EXERCISE DETAILS:
For this exercise, repeat exactly the lines below starting at the line holding "The image size" and ending at the line holding "Task: Click CategoryInfo", both included, with no extra lines and no pictures.

AVAILABLE RECORDS:
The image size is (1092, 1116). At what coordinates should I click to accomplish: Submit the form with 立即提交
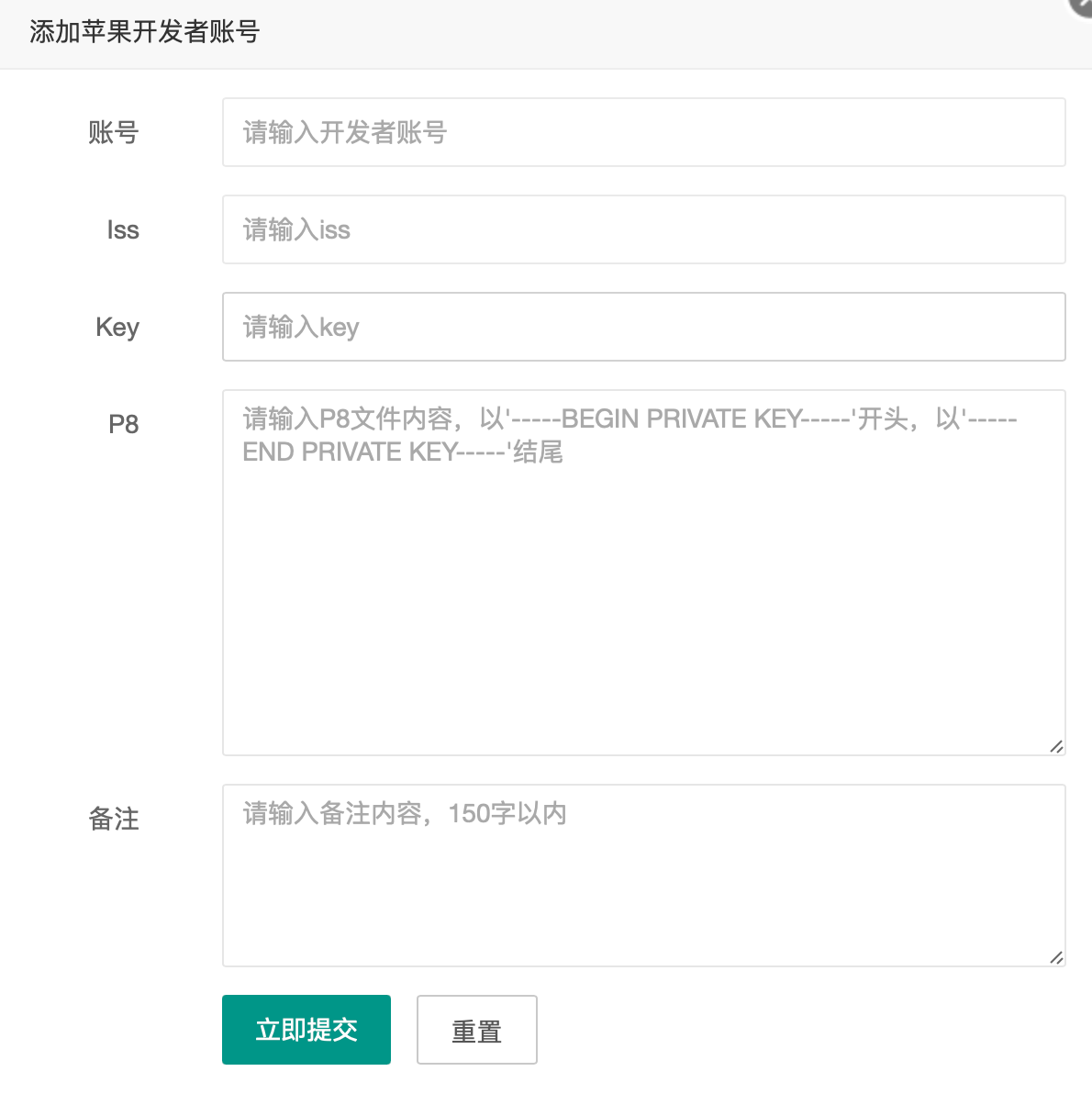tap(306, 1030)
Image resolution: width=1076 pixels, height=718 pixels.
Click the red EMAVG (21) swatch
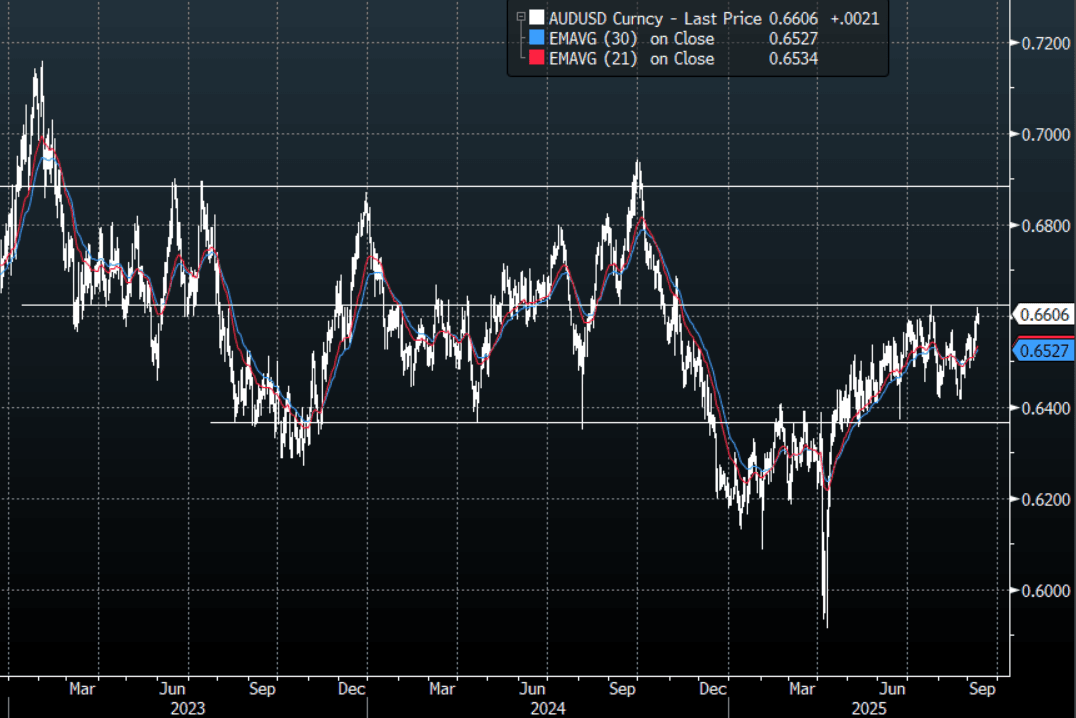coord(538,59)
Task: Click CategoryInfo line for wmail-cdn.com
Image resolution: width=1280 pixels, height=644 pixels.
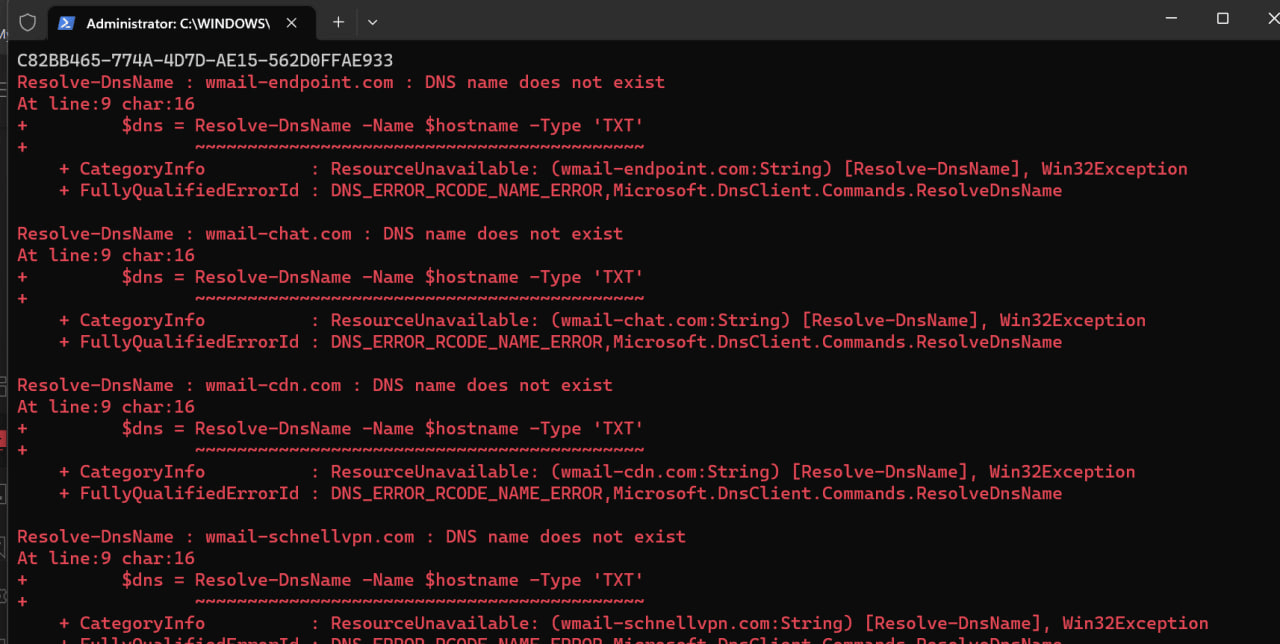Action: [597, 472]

==

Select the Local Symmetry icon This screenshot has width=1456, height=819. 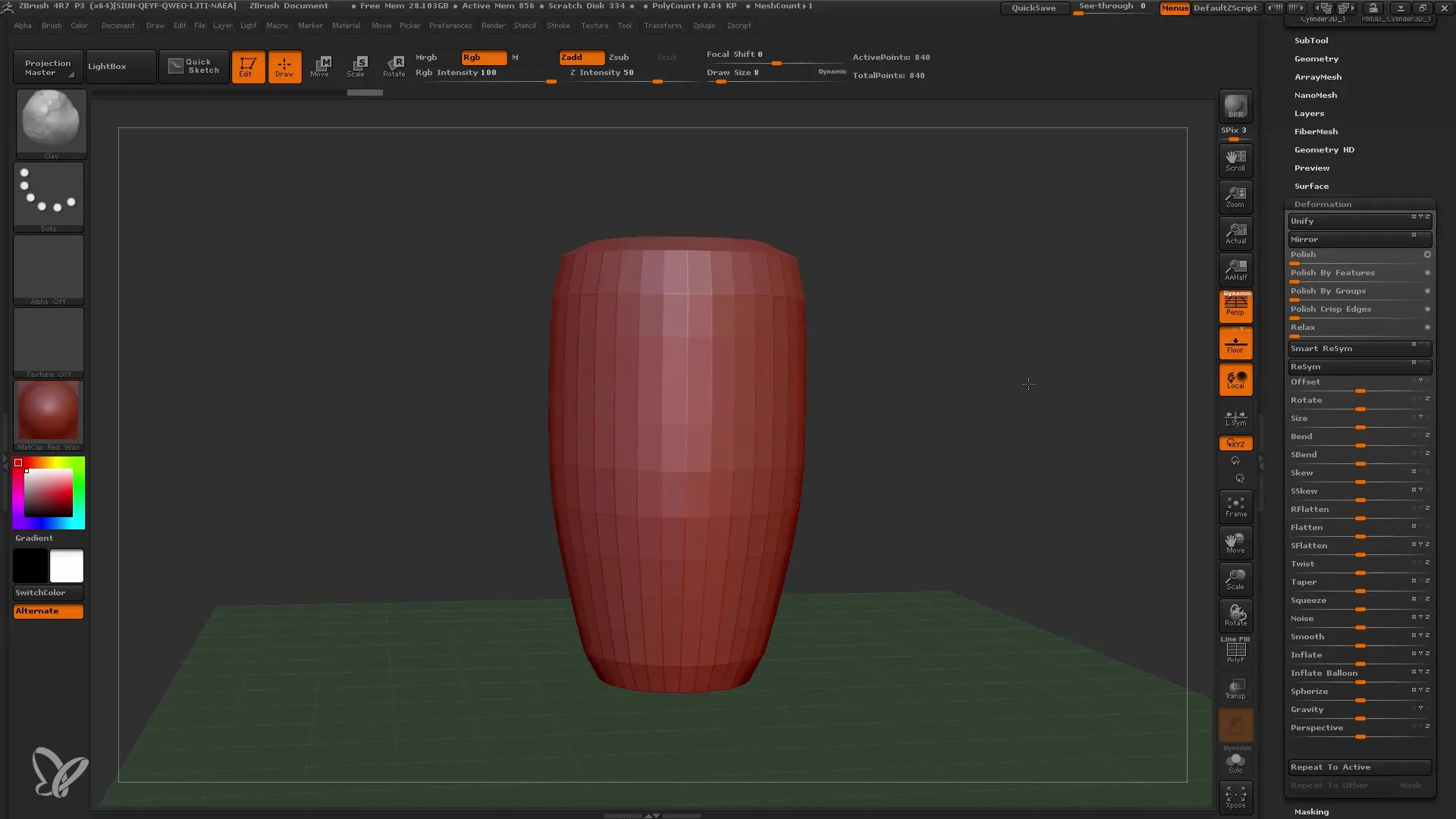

OUTPUT OF THE EXERCISE:
The image size is (1092, 1116). At what coordinates should I click to accomplish: Submit the form with 立即提交
tap(306, 1030)
Image resolution: width=1076 pixels, height=718 pixels.
Click the red EMAVG (21) swatch
coord(538,59)
Task: Click CategoryInfo line for wmail-cdn.com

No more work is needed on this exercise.